→ **Problem requirements**
Every line of the records below from the line with "The image size is (1032, 645)." up to and including the line with "This screenshot has height=691, width=1311." must be reproduced exactly, and no line outside that range.

Saved data entries
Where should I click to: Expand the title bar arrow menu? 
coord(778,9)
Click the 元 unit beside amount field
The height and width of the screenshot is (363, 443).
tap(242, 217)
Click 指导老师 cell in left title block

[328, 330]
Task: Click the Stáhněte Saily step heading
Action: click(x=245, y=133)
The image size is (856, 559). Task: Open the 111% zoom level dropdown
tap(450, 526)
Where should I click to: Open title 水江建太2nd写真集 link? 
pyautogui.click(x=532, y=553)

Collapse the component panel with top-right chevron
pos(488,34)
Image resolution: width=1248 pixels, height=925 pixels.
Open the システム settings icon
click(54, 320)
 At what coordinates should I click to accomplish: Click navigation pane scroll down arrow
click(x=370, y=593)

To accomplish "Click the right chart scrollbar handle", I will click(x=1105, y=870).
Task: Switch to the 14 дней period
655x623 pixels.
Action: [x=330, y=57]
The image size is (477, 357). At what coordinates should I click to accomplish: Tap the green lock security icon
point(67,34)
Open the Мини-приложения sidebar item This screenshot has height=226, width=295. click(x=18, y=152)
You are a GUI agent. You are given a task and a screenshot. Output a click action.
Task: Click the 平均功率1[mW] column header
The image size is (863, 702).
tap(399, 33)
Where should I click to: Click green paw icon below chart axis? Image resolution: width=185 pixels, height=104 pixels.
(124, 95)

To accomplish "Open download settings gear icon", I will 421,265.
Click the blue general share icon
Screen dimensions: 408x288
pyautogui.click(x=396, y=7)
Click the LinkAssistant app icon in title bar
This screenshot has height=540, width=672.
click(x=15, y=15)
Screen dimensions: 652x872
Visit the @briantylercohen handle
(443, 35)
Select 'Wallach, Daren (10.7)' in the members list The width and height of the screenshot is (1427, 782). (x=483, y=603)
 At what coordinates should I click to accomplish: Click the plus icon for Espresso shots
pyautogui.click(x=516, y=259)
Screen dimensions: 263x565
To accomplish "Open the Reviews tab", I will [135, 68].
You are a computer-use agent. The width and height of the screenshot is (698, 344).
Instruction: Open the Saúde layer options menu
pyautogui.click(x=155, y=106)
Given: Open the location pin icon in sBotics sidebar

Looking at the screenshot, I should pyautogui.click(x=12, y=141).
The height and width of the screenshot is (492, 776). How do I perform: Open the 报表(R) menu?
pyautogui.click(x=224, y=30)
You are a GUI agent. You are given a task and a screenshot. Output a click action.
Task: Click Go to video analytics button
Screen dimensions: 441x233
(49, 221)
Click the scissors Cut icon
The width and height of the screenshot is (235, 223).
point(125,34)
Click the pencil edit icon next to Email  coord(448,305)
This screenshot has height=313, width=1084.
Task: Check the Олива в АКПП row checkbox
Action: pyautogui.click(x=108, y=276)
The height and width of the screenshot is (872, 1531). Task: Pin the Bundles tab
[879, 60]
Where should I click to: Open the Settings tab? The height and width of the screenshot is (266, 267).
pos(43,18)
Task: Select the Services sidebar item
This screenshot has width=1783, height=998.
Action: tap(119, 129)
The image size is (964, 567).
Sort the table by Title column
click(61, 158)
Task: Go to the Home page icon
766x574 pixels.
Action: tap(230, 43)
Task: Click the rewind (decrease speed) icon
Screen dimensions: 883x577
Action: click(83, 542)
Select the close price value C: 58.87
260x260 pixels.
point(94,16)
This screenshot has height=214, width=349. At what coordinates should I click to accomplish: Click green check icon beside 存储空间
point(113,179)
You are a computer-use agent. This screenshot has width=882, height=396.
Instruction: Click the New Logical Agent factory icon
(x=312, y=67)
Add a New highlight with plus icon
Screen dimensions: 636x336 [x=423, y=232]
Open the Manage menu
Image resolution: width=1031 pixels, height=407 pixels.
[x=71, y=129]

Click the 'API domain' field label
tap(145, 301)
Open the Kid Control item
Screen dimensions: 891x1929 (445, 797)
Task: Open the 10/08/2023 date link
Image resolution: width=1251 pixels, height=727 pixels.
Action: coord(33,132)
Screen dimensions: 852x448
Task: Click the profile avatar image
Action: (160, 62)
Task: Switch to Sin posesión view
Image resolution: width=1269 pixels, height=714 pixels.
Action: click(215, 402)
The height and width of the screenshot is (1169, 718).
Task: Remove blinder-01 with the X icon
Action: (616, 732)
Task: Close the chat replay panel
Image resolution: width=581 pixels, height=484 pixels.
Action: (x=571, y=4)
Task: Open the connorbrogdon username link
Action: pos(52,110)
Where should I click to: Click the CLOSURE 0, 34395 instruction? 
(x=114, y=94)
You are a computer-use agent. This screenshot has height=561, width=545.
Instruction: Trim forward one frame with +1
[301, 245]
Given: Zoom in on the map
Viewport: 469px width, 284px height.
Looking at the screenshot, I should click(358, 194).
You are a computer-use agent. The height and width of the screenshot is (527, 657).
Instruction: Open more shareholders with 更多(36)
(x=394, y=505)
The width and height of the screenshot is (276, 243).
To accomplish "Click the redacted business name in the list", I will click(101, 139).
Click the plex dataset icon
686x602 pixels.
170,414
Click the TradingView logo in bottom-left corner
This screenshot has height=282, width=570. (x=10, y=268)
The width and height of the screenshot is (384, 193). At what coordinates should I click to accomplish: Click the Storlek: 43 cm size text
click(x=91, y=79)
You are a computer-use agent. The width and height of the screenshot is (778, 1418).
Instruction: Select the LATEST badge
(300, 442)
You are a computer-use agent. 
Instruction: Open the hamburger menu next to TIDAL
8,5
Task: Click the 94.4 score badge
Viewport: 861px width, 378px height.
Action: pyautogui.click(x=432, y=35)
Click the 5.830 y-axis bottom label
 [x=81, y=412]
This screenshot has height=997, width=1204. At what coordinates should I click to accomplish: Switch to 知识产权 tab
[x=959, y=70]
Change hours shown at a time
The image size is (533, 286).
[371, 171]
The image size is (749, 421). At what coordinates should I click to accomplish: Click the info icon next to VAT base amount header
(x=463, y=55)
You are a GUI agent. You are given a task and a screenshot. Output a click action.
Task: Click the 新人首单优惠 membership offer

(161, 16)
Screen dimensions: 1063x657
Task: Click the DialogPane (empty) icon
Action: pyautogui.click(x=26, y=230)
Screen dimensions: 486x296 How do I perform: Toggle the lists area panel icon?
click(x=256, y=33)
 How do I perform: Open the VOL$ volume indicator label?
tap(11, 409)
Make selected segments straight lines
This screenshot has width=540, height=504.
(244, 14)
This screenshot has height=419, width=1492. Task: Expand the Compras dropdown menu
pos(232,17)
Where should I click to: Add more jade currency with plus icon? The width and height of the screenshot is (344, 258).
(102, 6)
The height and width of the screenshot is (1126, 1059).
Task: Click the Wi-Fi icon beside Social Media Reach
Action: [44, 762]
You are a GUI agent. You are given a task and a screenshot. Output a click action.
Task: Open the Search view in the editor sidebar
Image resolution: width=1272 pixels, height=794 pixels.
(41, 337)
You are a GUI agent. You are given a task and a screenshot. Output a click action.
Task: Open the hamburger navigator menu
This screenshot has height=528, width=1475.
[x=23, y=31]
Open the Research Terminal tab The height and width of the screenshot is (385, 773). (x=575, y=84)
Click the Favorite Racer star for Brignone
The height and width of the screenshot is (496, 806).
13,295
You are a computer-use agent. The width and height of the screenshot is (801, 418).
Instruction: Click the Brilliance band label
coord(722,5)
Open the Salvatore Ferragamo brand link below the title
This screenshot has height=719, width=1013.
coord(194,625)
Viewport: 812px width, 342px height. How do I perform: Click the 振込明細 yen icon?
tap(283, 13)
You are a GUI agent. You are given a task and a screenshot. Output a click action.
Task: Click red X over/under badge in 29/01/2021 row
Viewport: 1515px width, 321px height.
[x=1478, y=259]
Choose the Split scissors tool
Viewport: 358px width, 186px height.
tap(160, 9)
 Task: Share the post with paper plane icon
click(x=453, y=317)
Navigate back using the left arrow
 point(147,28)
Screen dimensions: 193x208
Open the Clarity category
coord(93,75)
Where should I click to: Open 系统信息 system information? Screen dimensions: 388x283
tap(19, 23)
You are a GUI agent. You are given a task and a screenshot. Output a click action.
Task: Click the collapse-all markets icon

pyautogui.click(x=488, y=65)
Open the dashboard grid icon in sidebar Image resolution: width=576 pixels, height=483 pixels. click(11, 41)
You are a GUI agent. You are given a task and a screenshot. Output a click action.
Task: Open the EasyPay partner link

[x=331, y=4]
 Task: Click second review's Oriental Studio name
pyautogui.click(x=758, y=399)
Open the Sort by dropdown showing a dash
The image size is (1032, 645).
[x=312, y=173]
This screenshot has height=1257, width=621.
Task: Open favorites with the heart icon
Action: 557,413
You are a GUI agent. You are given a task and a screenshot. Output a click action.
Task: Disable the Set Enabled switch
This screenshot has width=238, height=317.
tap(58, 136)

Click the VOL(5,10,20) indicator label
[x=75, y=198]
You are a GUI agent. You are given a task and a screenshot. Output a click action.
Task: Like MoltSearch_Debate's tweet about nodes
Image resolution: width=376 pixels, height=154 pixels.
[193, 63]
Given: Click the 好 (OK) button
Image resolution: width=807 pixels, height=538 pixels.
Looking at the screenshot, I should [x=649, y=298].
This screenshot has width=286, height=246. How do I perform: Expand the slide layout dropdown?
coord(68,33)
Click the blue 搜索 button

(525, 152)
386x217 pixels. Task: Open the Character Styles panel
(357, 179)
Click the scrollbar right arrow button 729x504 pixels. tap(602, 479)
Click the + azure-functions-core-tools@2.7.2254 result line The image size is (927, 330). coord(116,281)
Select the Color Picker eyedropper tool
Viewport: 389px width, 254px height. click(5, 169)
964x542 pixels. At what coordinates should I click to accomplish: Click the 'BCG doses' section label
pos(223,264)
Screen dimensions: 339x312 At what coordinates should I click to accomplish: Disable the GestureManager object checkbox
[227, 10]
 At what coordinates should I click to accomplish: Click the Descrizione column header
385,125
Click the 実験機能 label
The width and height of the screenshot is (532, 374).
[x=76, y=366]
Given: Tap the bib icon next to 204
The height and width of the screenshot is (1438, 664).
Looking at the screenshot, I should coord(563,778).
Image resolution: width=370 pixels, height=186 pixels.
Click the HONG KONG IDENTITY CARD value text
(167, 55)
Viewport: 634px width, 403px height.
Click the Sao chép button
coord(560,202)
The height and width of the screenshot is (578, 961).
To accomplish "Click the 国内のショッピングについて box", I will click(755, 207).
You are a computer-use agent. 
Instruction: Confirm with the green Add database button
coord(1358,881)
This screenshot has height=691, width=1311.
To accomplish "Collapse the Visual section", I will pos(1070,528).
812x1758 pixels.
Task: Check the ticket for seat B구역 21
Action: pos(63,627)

→ **Written solution**
The image size is (1032, 645).
[x=312, y=173]
This screenshot has height=1257, width=621.
Task: Open favorites with the heart icon
Action: 557,413
You are a GUI agent. You are given a task and a screenshot. Output a click action.
Task: Disable the Set Enabled switch
This screenshot has width=238, height=317.
tap(58, 136)

Click the VOL(5,10,20) indicator label
[x=75, y=198]
You are a GUI agent. You are given a task and a screenshot. Output a click action.
Task: Like MoltSearch_Debate's tweet about nodes
Image resolution: width=376 pixels, height=154 pixels.
[193, 63]
Given: Click the 好 (OK) button
Image resolution: width=807 pixels, height=538 pixels.
Looking at the screenshot, I should [x=649, y=298].
This screenshot has width=286, height=246. How do I perform: Expand the slide layout dropdown?
coord(68,33)
Click the blue 搜索 button

(525, 152)
386x217 pixels. Task: Open the Character Styles panel
(357, 179)
Click the scrollbar right arrow button 729x504 pixels. tap(602, 479)
Click the + azure-functions-core-tools@2.7.2254 result line The image size is (927, 330). coord(116,281)
Select the Color Picker eyedropper tool
Viewport: 389px width, 254px height. click(5, 169)
964x542 pixels. At what coordinates should I click to accomplish: Click the 'BCG doses' section label
pos(223,264)
Screen dimensions: 339x312 At what coordinates should I click to accomplish: Disable the GestureManager object checkbox
[227, 10]
 At what coordinates should I click to accomplish: Click the Descrizione column header
385,125
Click the 実験機能 label
The width and height of the screenshot is (532, 374).
[x=76, y=366]
Given: Tap the bib icon next to 204
The height and width of the screenshot is (1438, 664).
Looking at the screenshot, I should coord(563,778).
Image resolution: width=370 pixels, height=186 pixels.
Click the HONG KONG IDENTITY CARD value text
(167, 55)
Viewport: 634px width, 403px height.
Click the Sao chép button
coord(560,202)
The height and width of the screenshot is (578, 961).
To accomplish "Click the 国内のショッピングについて box", I will click(755, 207).
You are a computer-use agent. 
Instruction: Confirm with the green Add database button
coord(1358,881)
This screenshot has height=691, width=1311.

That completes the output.